Sunday, August 14, 2016

The Snows of Kilimanjaro (1952)

Harry Street (Gregory Peck) is dying. He is dying somewhere in Africa, within sight of Mount Kilimanjaro. Harry is a writer and big hame hunter and he has returned to Africa one last time, in an effort to recapture his inspiration (and to answer a riddle). Now he lies dying and he looks back on his life, a life of failure and disappointment (or that’s how it appears to Harry anyway). This is the setup for 20th Century-Fox’s lavish 1952 adaptation of Ernest Hemingway’s short story The Snows of Kilimanjaro.

Harry’s story is told in a series of flashbacks, as he lies in a state of delirium (a delirium aided by whisky).

Harry had been an idealistic young aspiring writer with ambitions to write Serious Literature. He had been encouraged in this ambition by his Uncle Bill (Leo G. Carroll). Bill had advised the young wordsmith to dump his first love, Connie, to devote himself to his Art. This would set the pattern for Harry’s life - a long series of attempts to balance his professional ambitions with his personal life with the women in his life always coming second.

Harry belongs to that school that believes that if you want to be a writer you must first first experience life. Experiencing life means traveling to exotic locations and having lots of encounters with death. Big game hunting, wars, bullfights, anything involving death is good. Anything involving nihilism or artistic self-absorption is also good and Harry finds plenty of both in the pretentious but shallow world of 1930s arty Paris.

The problem with this is that it’s a way of life that doesn’t really appeal to women and Harry can’t live without women. It was a particular problem with the great love of his life, Cynthia (Ava Gardner). Cynthia had this crazy idea that marriage meant making a life together, having a home and raising children. She soon finds out that Harry doesn’t see it that way at all.

Eventually Harry ends up with Helen (Susan Hayward) although oddly enough we find out very little about their actual relationship. All that we know for certain is that Helen has always believed (undoubtedly correctly) that Harry saw her as a mere Cynthia-substitute. Helen has done everything possible to be the sort of wife Harry wants but it hasn’t worked. 

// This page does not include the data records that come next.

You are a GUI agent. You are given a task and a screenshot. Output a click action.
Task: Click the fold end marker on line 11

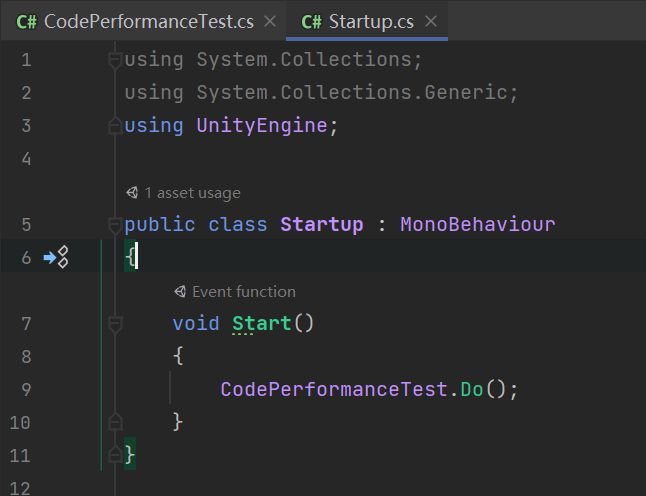[115, 454]
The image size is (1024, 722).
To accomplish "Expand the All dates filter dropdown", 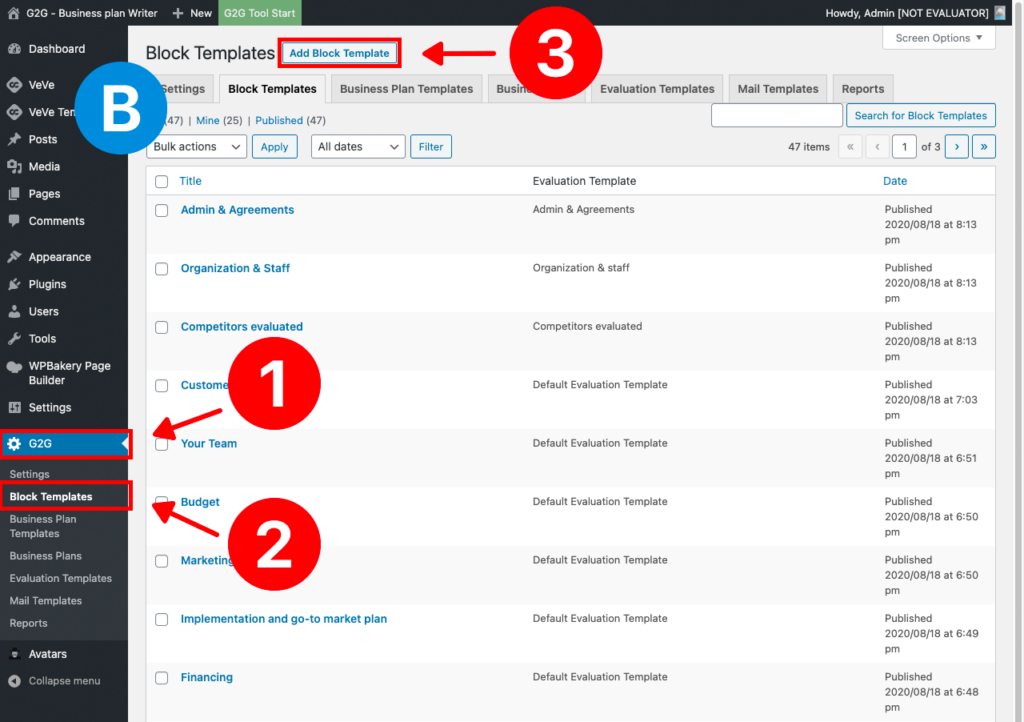I will coord(358,146).
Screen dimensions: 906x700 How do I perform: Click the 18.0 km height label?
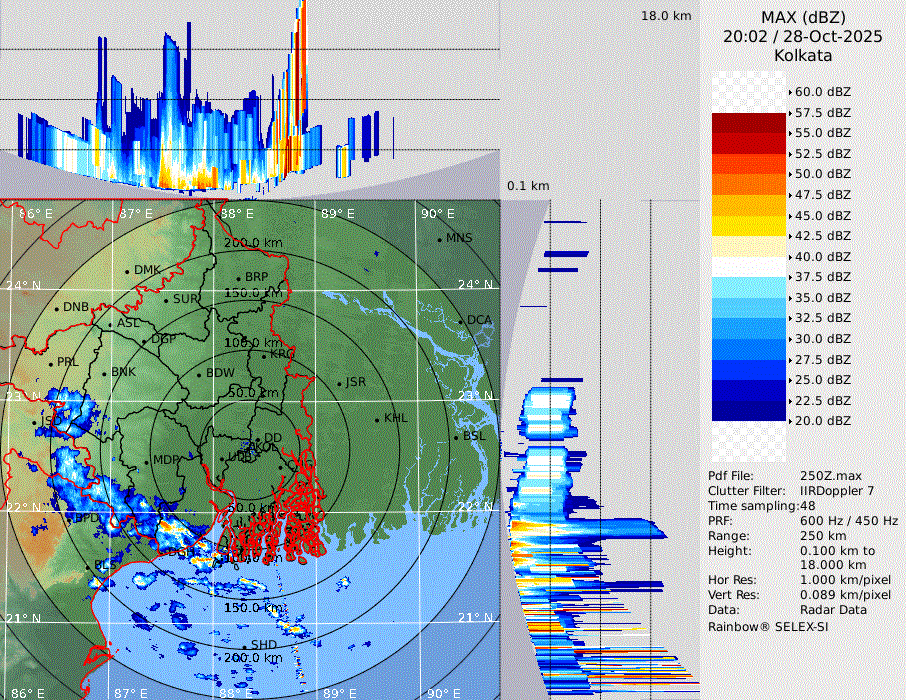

The problems with this film come down to the problems with the basic idea, which presumably means they come down to the source material. We have to buy the idea that the rich successful Harry is a failure because he has committed the one unpardonable literary sin -  he writes books that people actually want to read. We also have to buy the idea that Harry is consumed with self-loathing because people like his books. Even more, we have to accept that he is right to do so.

Along with this we must accept that Harry’s descent into alcoholism and self-pity is perfectly understandable. After all the only possible response to seeing one’s books on the best-seller lists is to start drinking oneself to death. We must further accept that Harry’s deplorable treatment of the women in his life is quite acceptable since being a writer justifies everything, even behaving like a spoilt selfish child. In fact we’re asked to go along with the idea that writers are Special and are allowed to treat other people like dirt while they wallow is self-indulgence.

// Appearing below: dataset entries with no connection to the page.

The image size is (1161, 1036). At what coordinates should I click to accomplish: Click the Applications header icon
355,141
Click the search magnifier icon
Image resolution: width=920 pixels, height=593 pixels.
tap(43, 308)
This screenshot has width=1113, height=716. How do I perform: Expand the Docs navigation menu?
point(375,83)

Gregory Peck does his best and his performance is more successful than one might expect but one can’t get away from the unfortunate truth that he is not really the right actor for such a part. Ava Gardner, surely the most underrated actress of her era, easily steals the picture. She is magnetic and convincing. Susan Hayward tries very hard and does remarkably well  but she is hamstrung by the fact that the script gives her nothing to work with. Her part is ludicrously underwritten which is a great shame because Helen is potentially the most interesting character in the movie. Unfortunately screenwriter Casey Robinson was clearly uninterested in her.

The movie looks gorgeous. There’s some use of stock footage and copious use of rear projection but the rear projection is extraordinarily well done. The African photography is superb.

The Region 4 DVD from Fox is barebones apart from a trailer but the transfer is excellent. 

The Snows of Kilimanjaro is a movie about failure so it’s perhaps fitting that the movie itself is a failure. It is however visually impressive and boasts fine performances from Ava Gardner and (despite a script that offers her virtually nothing to latch onto) Susan Hayward. Worth seeing if you’re an Ava Gardner fan plus the African scenes look terrific. Probably worthy a rental.